** RECORDS TO PROCESS follows **
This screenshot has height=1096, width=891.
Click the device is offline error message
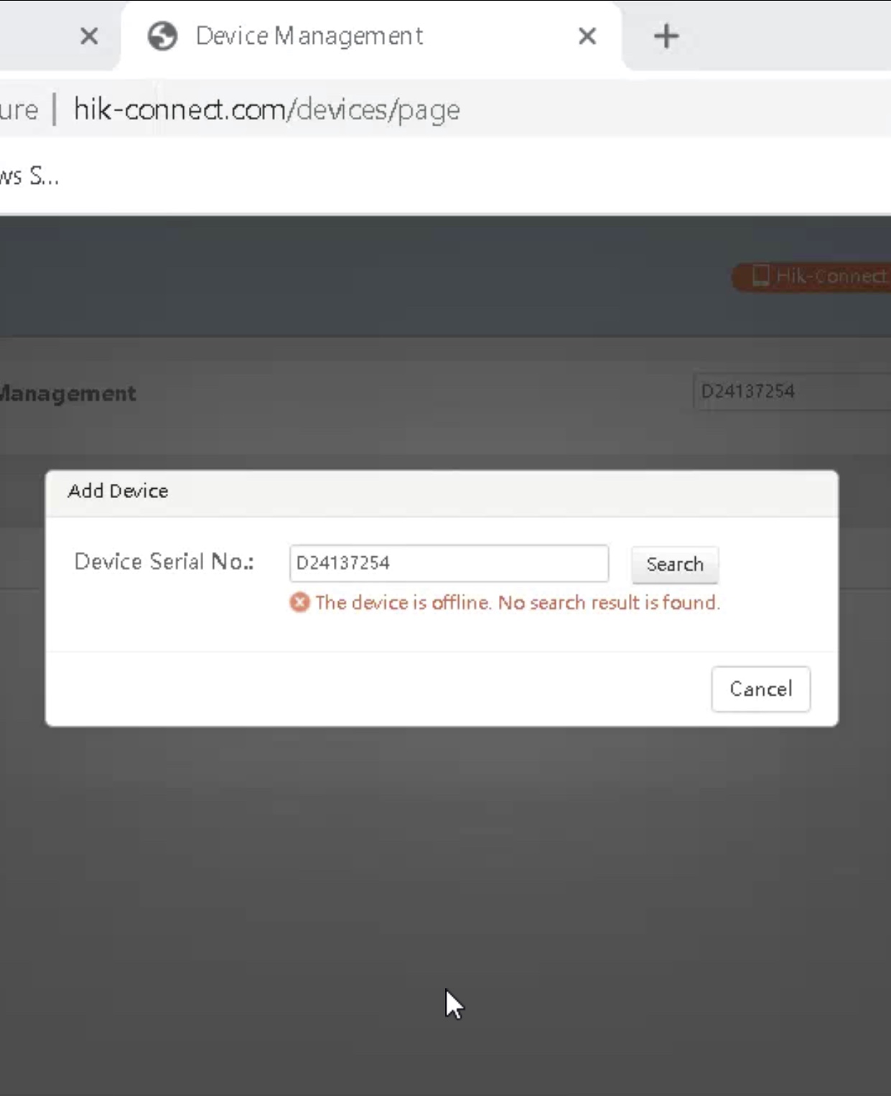click(517, 602)
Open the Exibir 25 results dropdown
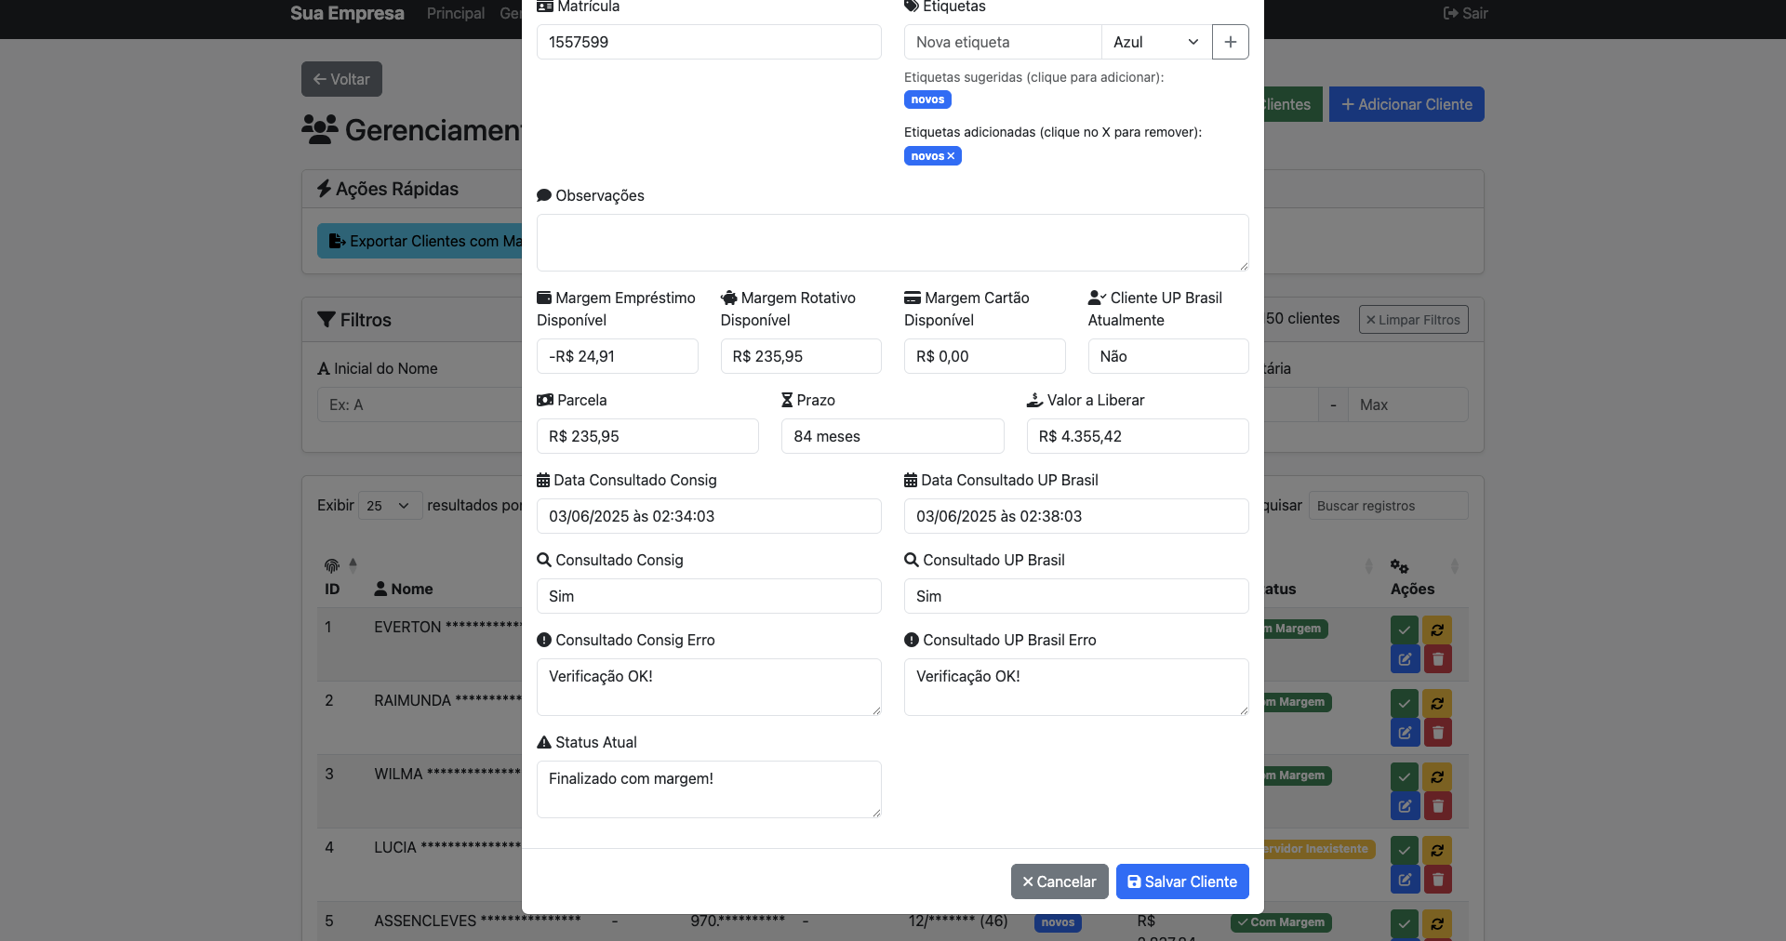Image resolution: width=1786 pixels, height=941 pixels. pos(389,506)
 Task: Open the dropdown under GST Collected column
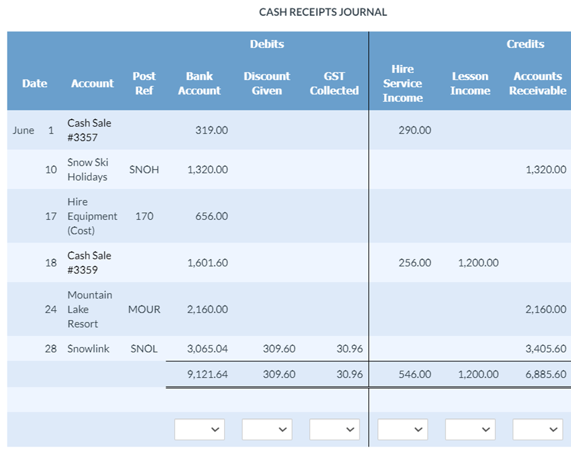coord(334,429)
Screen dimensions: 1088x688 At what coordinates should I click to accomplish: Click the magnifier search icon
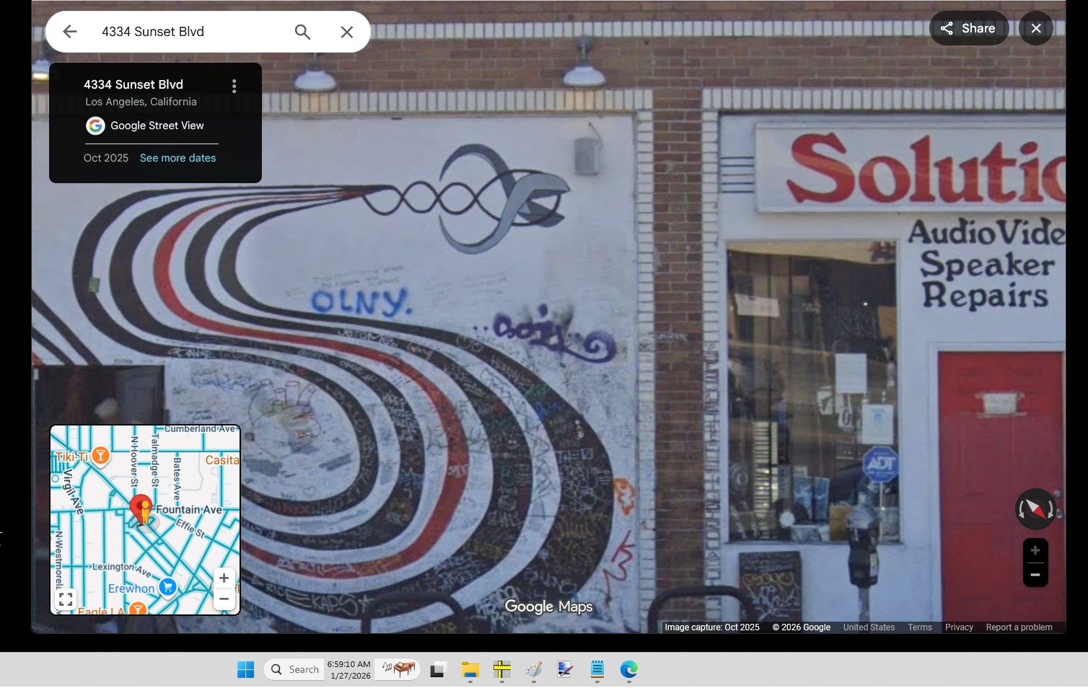point(302,32)
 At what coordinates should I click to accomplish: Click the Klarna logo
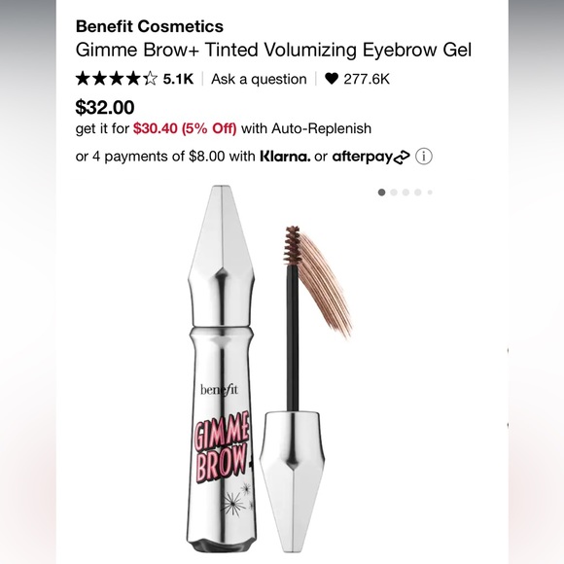pyautogui.click(x=285, y=157)
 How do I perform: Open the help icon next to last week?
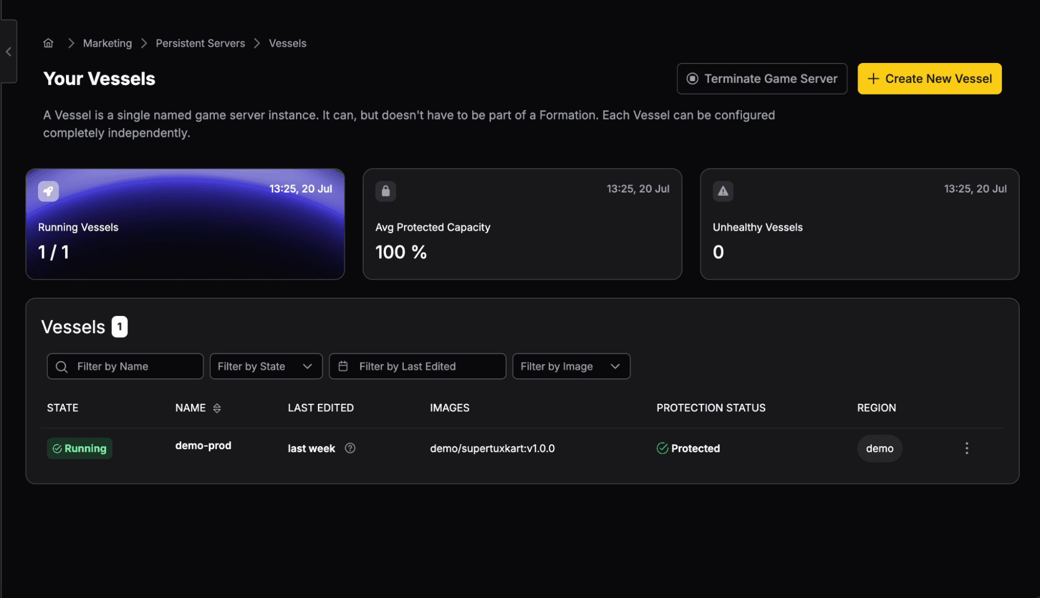(350, 448)
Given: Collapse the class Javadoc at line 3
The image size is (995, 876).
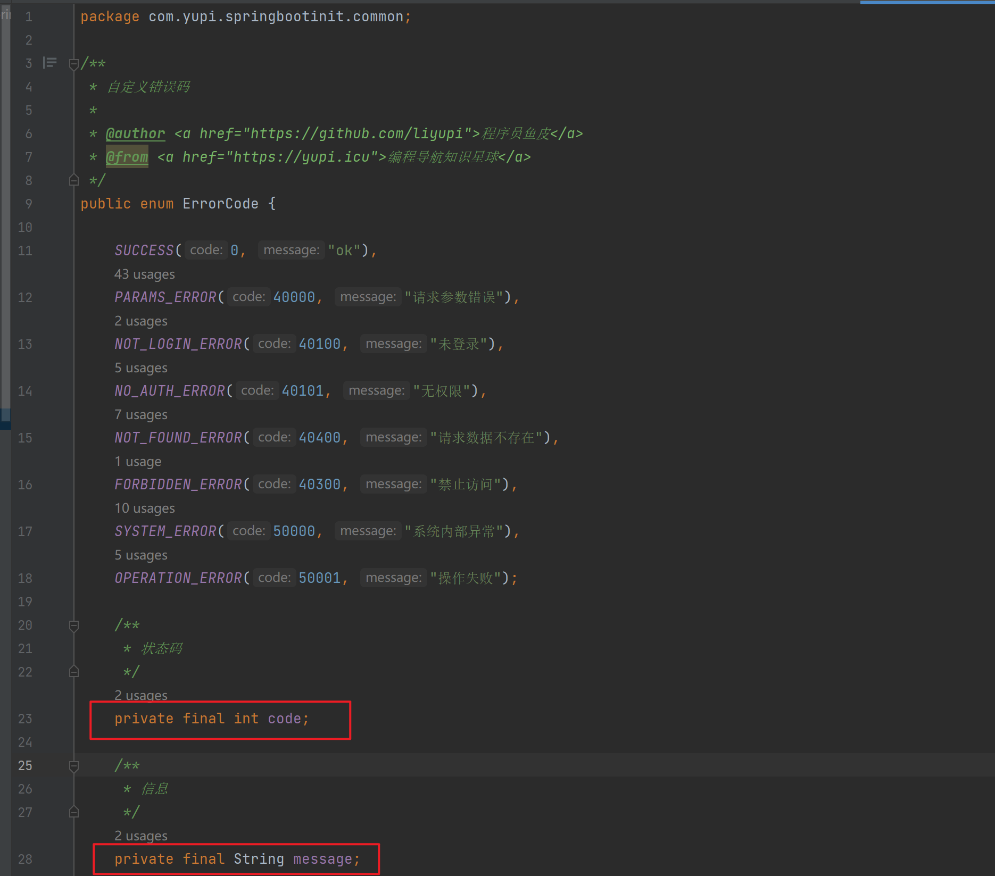Looking at the screenshot, I should (74, 64).
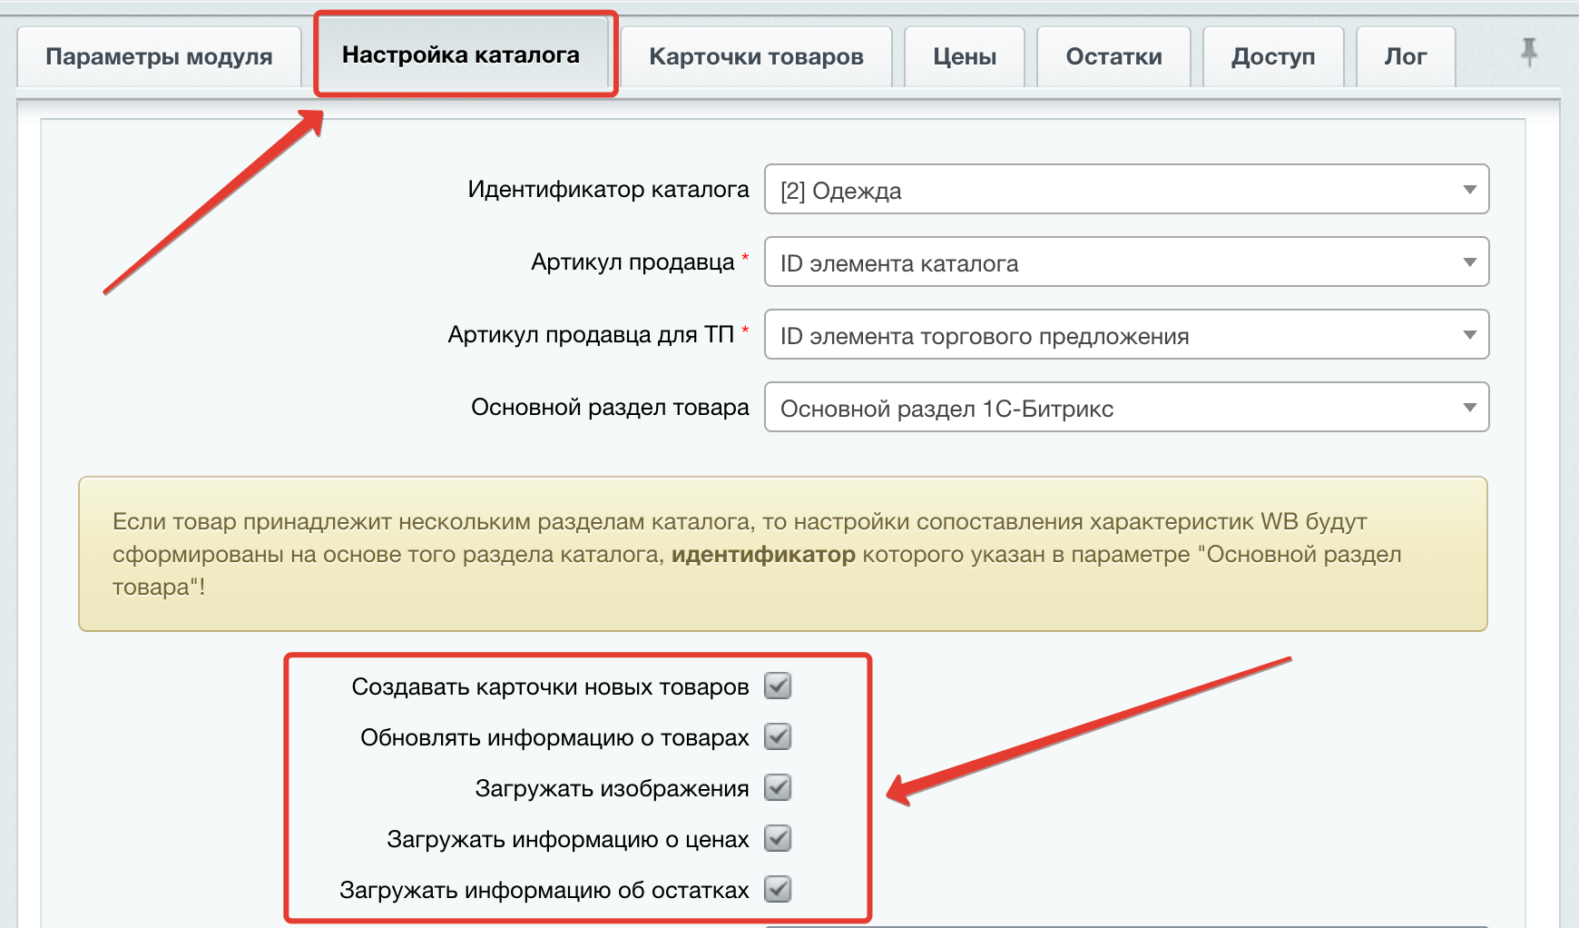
** End of RECORDS TO PROCESS **
_WHAT THE TASK REQUIRES_.
Leave out the pictures and retype every line above exactly.

_ANSWER TO THIS PROBLEM_.
This screenshot has height=1096, width=891.
Click the device is offline error message
click(517, 602)
Open the Exibir 25 results dropdown
Image resolution: width=1786 pixels, height=941 pixels. pos(389,506)
 Task: Open the dropdown under GST Collected column
coord(334,429)
Screen dimensions: 1088x688 At what coordinates should I click to accomplish: Click the magnifier search icon
point(302,32)
 At what coordinates should I click to accomplish: Click the Klarna logo
pyautogui.click(x=285, y=157)
 How do I perform: Open the help icon next to last week?
(350, 448)
Given: Collapse the class Javadoc at line 3
The image size is (995, 876).
Looking at the screenshot, I should (74, 64).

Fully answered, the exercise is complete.